►

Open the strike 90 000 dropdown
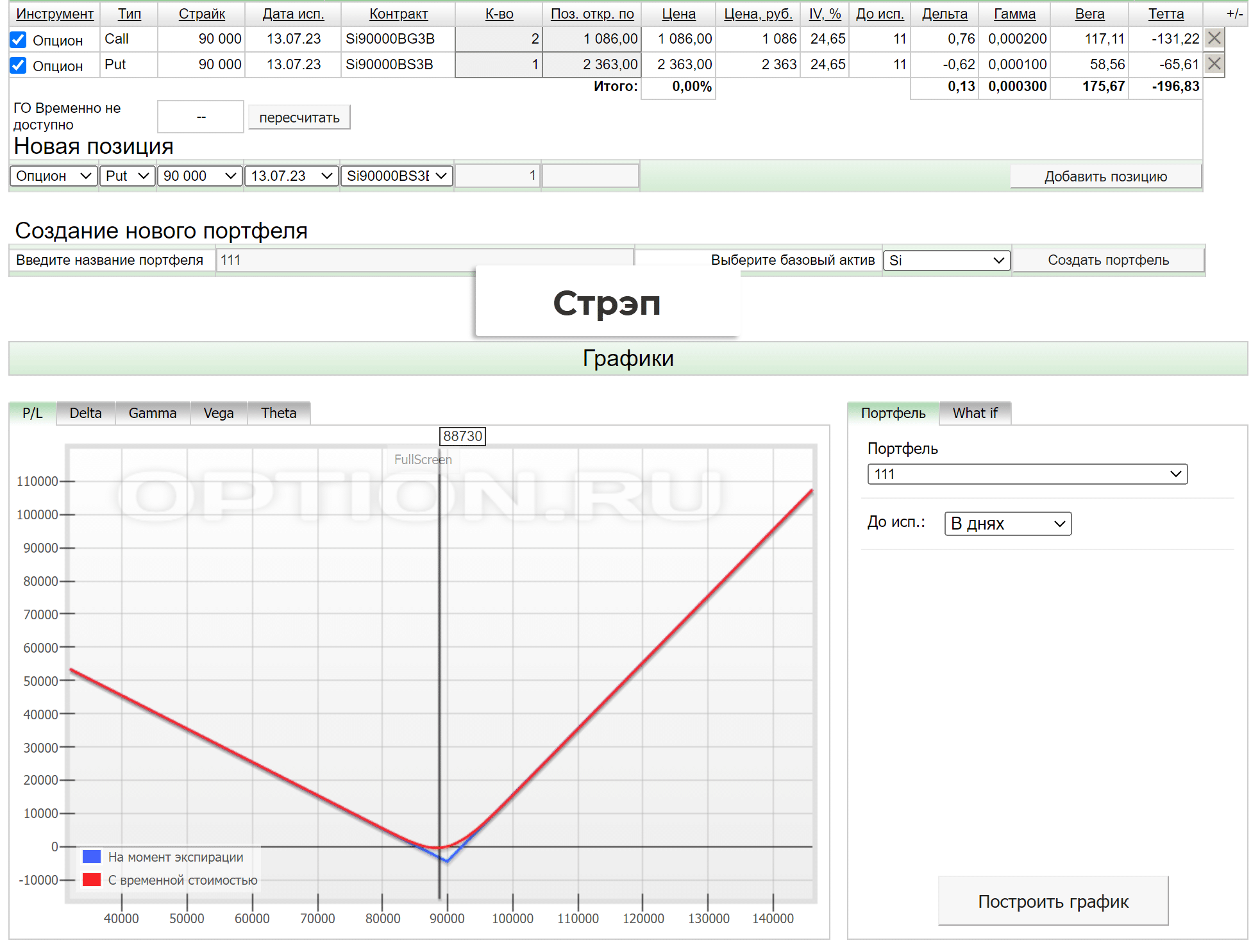The height and width of the screenshot is (952, 1260). (199, 176)
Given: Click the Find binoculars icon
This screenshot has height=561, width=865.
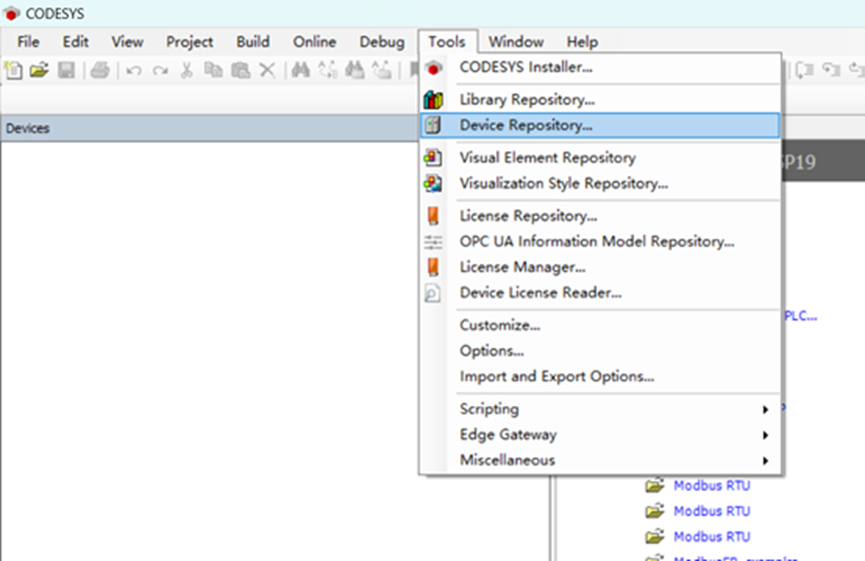Looking at the screenshot, I should (x=299, y=70).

◄

PROBLEM DESCRIPTION:
Copy the material above word for word, and leave out the pictures.

OUTPUT OF THE TASK:
Open the strike 90 000 dropdown
The height and width of the screenshot is (952, 1260). (199, 176)
Given: Click the Find binoculars icon
This screenshot has height=561, width=865.
Looking at the screenshot, I should (x=299, y=70).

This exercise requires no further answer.